Ticket prices and the cost of concessions is another major factor shaping the cinema-going experience in India.

“Even though in two years of a shutdown, inflation was very high, close to 7% in India, we stuck to a not more than 5% increase annually in ticket pricing,” Bijli said. “There is a certain section of audiences that is still taking time to come back but not in the same frequency as before COVID. We will do a lot of segmented marketing to get this audience base back. For instance, we have just launched a unique INR1 ($0.01) trailer screening show for watching 30 minutes of 10 handpicked trailers of the latest movies. With people watching trailers on the small screen of their phones, a potent marketing tool for movies, they were not excited to watch the movie on the big screen. We received a phenomenal response to this ongoing initiative with people coming back to cinemas in large numbers.”
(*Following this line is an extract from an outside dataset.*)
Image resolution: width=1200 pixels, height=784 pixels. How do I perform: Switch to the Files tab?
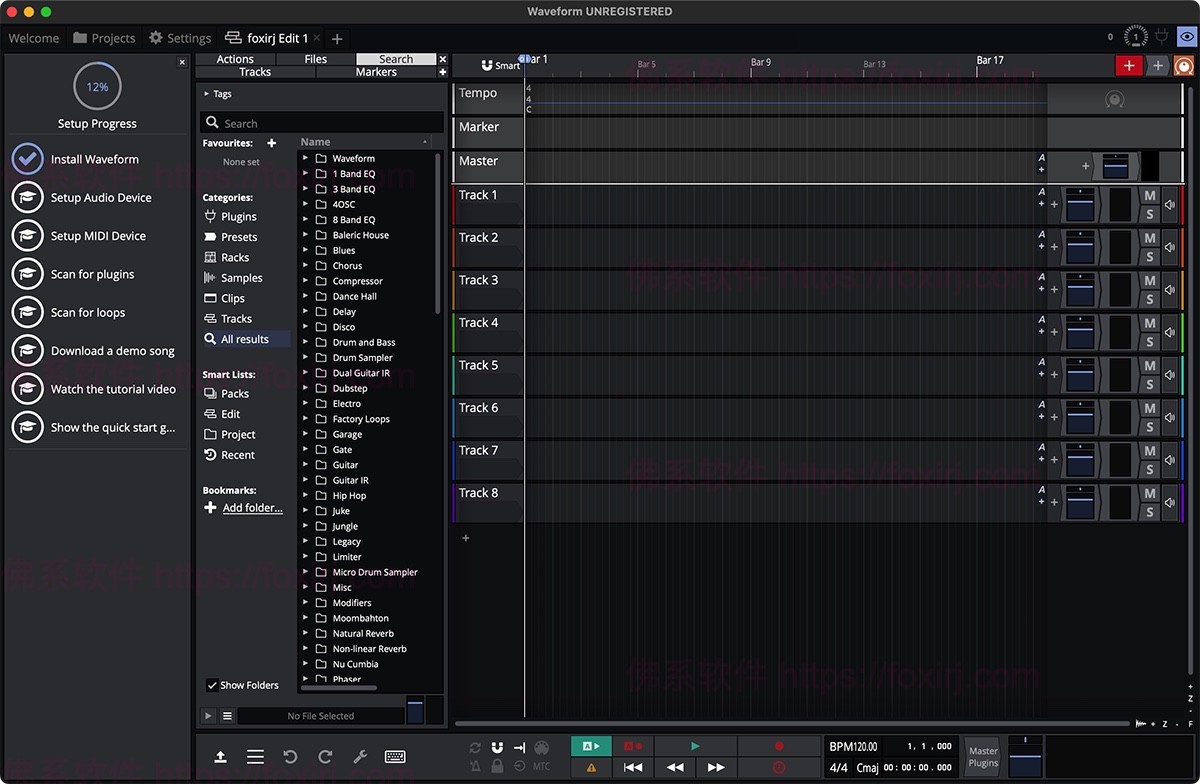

For ticket prices specifically, the group is planning to launch different packages and promotions to attract customers. Both PVR and Inox have a loyalty program and the group plans to integrate the database of customers by using technology to talk to them directly and provide them offers through emails, texts and WhatsApp messages, based on their previous viewing habits.

“Our focus is more on getting more people inside, rather than looking at ticket price. We would be focusing on improving programming and removing disparities in the ticket price. Wherever we feel the scope for the average ticket price to come down, we would be agile to quickly absorb that,” Bijli said.

The release of “Pathaan” saw some 25 previously-shuttered single-screen cinemas reopen. Bijli welcomes the move. Single screens outnumber multiplexes in India and Bijli says that there is room for growth.

“One leg of our business is joined at the hip with the film industry and one leg with the retail industry and shopping center developments. India is going through a phase of organized retail with shopping centers and malls coming up. Cinemas being an important part, typically a mall always plans for four to six screens depending upon the market,” Bijli said. “In some cities and catchments, consumers still haven’t seen organized multiplexes. We are not here to make utilitarian cinemas where content is the only attraction. We are here to increase the ‘wow’ factor of cinemas and make cinema-going an event and a celebration for people to dress up and go out to watch movies in India.”